Professor Dino Jaroszynski, of Strathclyde’s Department of Physics, led the research. He said: “Raman amplification in plasma is a fascinating concept that combines the ideas of Nobel Physics laureate CV Raman with plasma, optical and laser physics.

“Here, a relatively long, high-energy laser pulse is made to collide in plasma with a short, very low energy pulse. At the point where they collide they produce a beat wave, much like that of two colliding water waves. The light pressure of the beat pattern drives plasma electrons into a regular pattern or echelon that mimics the beat wave. This multi-layer echelon acts as a very high reflectivity, time-varying mirror that sweeps up the energy of the high energy pulse reflecting it into the low energy pulse, thus amplifying the low energy pulse and compressing its energy into an ultra-short duration pulse of light.

“Our results are very significant in that they demonstrate the flexibility of the plasma medium as a very high gain amplifier medium. We also show that the efficiency of the amplifier can be quite large, at least 10%, which is unprecedented and can be increased further. However, it also shows what still needs to be understood and controlled in order to achieve a single stage high-gain, high-efficiency amplifier module.

“One example of the challenges that we still face is how to deal with amplification of ‘noise’ produced by random plasma fluctuations, which is exacerbated by the extremely high gain. This leads to undesirable channels for the energy to go. We are making excellent progress and believe that we are in an excellent position to solve these problems in our next experimental campaigns.”
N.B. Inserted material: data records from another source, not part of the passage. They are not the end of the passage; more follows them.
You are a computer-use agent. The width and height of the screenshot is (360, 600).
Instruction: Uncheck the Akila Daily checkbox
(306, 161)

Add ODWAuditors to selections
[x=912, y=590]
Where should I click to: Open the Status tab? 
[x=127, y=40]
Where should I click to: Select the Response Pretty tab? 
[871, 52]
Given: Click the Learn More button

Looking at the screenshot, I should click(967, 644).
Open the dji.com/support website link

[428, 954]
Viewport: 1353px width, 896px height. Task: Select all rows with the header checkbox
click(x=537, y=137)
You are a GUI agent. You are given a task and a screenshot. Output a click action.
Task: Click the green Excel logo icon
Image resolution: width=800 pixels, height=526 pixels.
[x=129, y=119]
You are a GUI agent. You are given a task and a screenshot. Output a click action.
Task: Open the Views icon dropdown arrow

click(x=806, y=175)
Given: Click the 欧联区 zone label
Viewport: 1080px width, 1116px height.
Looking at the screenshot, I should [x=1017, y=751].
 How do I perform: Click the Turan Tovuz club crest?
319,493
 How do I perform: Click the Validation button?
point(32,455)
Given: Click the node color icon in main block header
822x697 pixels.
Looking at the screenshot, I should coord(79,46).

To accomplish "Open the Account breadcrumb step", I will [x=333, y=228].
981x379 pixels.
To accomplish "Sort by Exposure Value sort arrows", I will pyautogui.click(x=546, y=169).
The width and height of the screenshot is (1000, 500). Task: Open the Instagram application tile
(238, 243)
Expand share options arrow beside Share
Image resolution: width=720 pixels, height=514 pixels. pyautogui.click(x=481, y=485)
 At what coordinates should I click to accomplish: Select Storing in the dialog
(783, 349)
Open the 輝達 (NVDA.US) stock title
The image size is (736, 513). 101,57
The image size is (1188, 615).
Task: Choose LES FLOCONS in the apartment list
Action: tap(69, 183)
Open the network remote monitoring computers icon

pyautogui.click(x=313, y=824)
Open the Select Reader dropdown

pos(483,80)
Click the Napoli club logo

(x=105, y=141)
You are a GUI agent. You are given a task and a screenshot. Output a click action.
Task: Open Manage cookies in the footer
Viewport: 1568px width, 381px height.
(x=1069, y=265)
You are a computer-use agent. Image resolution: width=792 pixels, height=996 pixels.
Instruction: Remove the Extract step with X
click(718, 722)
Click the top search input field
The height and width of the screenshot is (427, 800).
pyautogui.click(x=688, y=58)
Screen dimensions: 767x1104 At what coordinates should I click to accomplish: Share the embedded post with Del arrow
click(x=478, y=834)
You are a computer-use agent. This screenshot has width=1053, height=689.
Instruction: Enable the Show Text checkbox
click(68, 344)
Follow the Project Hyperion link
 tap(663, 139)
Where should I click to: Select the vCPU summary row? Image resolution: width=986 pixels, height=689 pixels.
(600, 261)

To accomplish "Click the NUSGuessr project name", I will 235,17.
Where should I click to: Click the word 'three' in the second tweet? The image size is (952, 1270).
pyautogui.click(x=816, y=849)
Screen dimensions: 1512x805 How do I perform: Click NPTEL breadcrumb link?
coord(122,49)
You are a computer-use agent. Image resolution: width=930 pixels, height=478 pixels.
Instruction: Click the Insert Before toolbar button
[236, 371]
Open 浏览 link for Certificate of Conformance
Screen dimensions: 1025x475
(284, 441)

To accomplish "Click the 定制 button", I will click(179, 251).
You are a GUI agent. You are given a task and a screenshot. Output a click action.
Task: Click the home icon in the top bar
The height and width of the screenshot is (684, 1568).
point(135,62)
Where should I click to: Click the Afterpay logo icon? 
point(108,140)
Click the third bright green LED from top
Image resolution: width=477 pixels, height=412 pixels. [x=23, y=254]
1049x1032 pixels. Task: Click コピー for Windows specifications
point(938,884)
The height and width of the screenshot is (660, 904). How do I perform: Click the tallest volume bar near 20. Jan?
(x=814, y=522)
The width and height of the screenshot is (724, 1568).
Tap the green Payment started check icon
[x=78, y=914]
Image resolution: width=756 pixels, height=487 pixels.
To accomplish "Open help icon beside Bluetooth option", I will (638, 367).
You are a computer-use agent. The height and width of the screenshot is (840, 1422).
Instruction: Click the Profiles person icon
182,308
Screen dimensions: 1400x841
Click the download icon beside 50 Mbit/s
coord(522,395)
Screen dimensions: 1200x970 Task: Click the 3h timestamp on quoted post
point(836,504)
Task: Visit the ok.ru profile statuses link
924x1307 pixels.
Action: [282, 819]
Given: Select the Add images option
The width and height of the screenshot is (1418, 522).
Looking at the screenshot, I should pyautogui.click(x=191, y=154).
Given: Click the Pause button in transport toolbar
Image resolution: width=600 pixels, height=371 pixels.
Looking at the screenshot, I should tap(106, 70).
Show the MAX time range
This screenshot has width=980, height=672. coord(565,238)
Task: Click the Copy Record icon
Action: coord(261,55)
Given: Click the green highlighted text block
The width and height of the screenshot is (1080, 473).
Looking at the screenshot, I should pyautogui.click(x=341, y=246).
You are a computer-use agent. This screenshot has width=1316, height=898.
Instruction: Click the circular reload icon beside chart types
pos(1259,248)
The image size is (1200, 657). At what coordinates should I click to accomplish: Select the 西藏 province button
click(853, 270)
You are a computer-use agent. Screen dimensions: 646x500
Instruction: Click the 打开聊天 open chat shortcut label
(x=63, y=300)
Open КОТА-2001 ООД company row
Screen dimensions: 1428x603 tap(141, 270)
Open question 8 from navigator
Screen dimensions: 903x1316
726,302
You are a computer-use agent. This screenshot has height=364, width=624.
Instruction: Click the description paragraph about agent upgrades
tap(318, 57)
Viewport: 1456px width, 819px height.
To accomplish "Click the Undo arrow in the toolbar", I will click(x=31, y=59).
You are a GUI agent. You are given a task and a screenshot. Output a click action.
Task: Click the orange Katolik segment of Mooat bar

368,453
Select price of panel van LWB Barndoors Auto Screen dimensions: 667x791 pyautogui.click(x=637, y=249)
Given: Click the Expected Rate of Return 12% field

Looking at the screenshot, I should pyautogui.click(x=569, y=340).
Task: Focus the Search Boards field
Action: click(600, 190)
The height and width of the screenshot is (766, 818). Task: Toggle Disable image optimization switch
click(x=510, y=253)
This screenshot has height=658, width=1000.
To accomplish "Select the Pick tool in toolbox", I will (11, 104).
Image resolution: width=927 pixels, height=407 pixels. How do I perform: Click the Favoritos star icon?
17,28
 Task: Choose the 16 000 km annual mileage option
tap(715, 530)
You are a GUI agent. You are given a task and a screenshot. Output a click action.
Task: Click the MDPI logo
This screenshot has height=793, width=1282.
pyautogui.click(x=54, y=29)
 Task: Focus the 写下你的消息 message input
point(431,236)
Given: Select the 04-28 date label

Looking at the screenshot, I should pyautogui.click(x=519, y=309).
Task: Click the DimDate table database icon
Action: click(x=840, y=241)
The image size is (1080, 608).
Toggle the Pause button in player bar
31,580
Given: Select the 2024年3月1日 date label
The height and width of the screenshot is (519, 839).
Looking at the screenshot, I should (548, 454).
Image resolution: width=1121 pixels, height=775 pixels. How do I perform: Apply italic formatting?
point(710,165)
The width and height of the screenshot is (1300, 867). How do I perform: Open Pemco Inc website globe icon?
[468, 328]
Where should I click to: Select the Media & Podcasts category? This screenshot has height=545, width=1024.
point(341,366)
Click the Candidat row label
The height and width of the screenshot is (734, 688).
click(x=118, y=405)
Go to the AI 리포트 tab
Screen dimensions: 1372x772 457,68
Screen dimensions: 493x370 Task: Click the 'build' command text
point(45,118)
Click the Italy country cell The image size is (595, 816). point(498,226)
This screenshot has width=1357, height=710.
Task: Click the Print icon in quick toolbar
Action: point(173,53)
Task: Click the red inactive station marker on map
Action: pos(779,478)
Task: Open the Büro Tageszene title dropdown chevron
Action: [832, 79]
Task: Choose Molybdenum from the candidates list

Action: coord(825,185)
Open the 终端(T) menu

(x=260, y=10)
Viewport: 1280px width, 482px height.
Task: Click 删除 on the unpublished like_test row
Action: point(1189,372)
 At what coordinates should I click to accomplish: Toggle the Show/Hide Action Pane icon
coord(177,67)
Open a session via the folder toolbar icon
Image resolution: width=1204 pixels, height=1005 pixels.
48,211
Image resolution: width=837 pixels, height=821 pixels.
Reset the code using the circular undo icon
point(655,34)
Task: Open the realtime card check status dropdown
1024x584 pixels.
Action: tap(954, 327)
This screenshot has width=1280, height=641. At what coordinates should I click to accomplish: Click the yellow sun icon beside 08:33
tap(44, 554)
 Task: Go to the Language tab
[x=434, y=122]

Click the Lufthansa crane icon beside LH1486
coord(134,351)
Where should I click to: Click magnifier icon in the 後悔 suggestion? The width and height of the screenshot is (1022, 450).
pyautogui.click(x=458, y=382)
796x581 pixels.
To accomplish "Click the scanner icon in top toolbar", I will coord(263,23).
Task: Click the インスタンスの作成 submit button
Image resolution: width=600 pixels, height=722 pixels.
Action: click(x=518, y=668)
Dr Gregory Vieux who led the research team working at the CLF, said: “Plasma is a very attractive medium to work with. It has no damage threshold since it is already a fully broken-down medium, therefore we can use it to amplify short laser pulses without the need for stretching and re-compressing. Another advantage is that further compression during the amplification is theoretically possible. This could pave the way for the development of the next generation of laser systems delivering ultra-intense and ultra-short pulses and at a fraction of the cost of existing lasers.

“Still, we are not quite there yet. The scheme relies on controlling the Raman instability. It has such a large growth factor that it can develop and grow from small plasma fluctuations.”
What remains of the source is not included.